= Needed Truth =

Needed Truth is a Christian, Plymouth Brethren magazine that first appeared in 1888 in Scotland. The magazine discussed whether reception was to the Lord's Table, or if reception was to the assembly itself. This distinction had implications whether a believer from other evangelical churches could occasionally meet with the saints in a New Testament assembly. The publication of the magazine crystallised the two sides of the argument to such an extent that within five years they ceased to be in intercommunion.

Eventually, several assemblies who subscribed to the ideas of Needed Truth magazine separated out into what some called Needed Truth Brethren ("The Separation"). There are currently over 100 of these assemblies still in existence around the world in the UK, USA, Canada, Burma, India, Nigeria, Ghana, Malawi, Australia, Jamaica, Belgium (although they designate themselves as the "Church and Churches of God").

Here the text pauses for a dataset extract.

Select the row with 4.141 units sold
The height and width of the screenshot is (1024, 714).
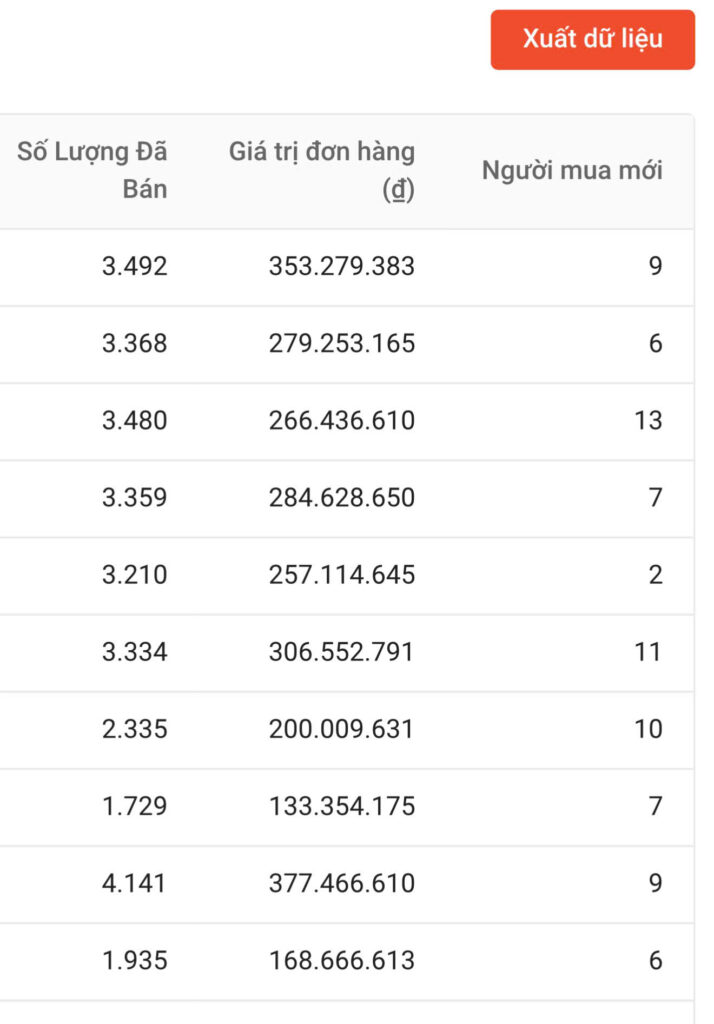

They operate a website. Needed Truth magazine still exists, and in 2008 was revamped into an A4 full colour format with a new title – NT. It now features regular testimonies and interviews with people actively involved in Christian work alongside its historic mix of articles on the person and work of Christ, Christian living, the context of Bible times, prophecy, and the relationship between assemblies.

The ideas in the magazine also influenced many assemblies that did not separate, in that they eventually took on Needed Truth teaching and formed another sub-sect, the Gospel Hall Brethren.